* START *
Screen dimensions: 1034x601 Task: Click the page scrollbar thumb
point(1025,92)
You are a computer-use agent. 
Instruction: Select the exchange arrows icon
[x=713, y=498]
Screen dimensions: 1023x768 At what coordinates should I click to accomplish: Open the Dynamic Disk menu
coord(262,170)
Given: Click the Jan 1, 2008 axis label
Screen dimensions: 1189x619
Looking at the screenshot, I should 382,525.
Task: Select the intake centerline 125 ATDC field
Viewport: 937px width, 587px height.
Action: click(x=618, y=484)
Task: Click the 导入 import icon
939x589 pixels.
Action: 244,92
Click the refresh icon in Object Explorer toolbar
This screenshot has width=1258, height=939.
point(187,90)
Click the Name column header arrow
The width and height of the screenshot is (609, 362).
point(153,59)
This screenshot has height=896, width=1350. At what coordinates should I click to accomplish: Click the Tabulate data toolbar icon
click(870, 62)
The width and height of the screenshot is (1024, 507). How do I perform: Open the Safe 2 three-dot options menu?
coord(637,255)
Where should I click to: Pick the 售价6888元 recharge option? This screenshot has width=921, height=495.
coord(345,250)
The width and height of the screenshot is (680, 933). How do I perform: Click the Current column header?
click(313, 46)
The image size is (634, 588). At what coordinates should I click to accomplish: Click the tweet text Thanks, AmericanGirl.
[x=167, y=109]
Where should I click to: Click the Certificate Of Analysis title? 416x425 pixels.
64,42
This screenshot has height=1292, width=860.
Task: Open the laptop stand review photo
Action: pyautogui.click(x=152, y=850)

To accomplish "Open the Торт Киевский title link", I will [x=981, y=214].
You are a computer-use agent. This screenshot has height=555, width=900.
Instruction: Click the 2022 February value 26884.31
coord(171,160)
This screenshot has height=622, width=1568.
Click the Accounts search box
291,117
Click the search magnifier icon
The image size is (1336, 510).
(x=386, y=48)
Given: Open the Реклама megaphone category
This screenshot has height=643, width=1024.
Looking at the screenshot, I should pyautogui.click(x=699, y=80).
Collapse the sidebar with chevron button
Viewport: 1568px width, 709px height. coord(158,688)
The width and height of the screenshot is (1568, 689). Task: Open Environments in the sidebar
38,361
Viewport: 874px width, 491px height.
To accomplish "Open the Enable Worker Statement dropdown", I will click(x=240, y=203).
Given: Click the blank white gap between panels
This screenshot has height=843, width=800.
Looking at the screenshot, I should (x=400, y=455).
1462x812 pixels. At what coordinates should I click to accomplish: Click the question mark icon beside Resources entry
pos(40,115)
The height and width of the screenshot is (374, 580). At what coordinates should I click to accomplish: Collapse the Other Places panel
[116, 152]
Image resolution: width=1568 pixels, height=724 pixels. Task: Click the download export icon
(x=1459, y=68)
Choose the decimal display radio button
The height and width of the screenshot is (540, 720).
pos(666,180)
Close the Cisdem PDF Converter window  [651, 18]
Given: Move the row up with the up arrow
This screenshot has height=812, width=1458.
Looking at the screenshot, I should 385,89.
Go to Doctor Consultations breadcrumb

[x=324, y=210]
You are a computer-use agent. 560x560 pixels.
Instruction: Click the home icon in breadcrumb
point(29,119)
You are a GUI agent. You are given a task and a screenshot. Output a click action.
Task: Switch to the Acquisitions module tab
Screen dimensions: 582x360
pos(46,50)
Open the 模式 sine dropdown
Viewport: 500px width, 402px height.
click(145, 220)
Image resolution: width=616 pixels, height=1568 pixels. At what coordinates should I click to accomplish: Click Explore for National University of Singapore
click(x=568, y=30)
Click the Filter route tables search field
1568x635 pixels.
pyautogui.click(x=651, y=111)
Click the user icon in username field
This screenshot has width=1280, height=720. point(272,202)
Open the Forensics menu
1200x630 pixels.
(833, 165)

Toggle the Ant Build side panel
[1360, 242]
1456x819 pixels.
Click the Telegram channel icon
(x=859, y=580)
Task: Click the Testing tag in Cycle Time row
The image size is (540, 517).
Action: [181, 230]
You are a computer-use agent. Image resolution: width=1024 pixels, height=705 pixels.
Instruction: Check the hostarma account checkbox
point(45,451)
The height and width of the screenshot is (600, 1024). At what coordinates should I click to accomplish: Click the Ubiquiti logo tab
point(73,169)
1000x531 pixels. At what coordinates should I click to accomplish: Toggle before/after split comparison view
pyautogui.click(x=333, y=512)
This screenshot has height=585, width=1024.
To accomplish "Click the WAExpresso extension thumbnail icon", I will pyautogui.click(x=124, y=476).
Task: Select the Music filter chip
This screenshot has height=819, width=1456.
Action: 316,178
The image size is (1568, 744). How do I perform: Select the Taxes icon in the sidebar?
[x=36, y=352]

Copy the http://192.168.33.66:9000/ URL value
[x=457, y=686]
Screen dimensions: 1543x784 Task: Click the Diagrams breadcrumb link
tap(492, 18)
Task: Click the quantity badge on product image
* END *
_What to produce_: Rewrite the entries from the line with "Task: Click the Testing tag in Cycle Time row" to the line with "point(73,169)", adding 124 to every coordinate in the answers. Keep the requests in those lines as well.

_Answer to the exercise_:
Task: Click the Testing tag in Cycle Time row
The image size is (540, 517).
Action: [305, 354]
You are a computer-use agent. Image resolution: width=1024 pixels, height=705 pixels.
Instruction: Check the hostarma account checkbox
point(169,575)
The height and width of the screenshot is (600, 1024). At what coordinates should I click to accomplish: Click the Ubiquiti logo tab
point(197,293)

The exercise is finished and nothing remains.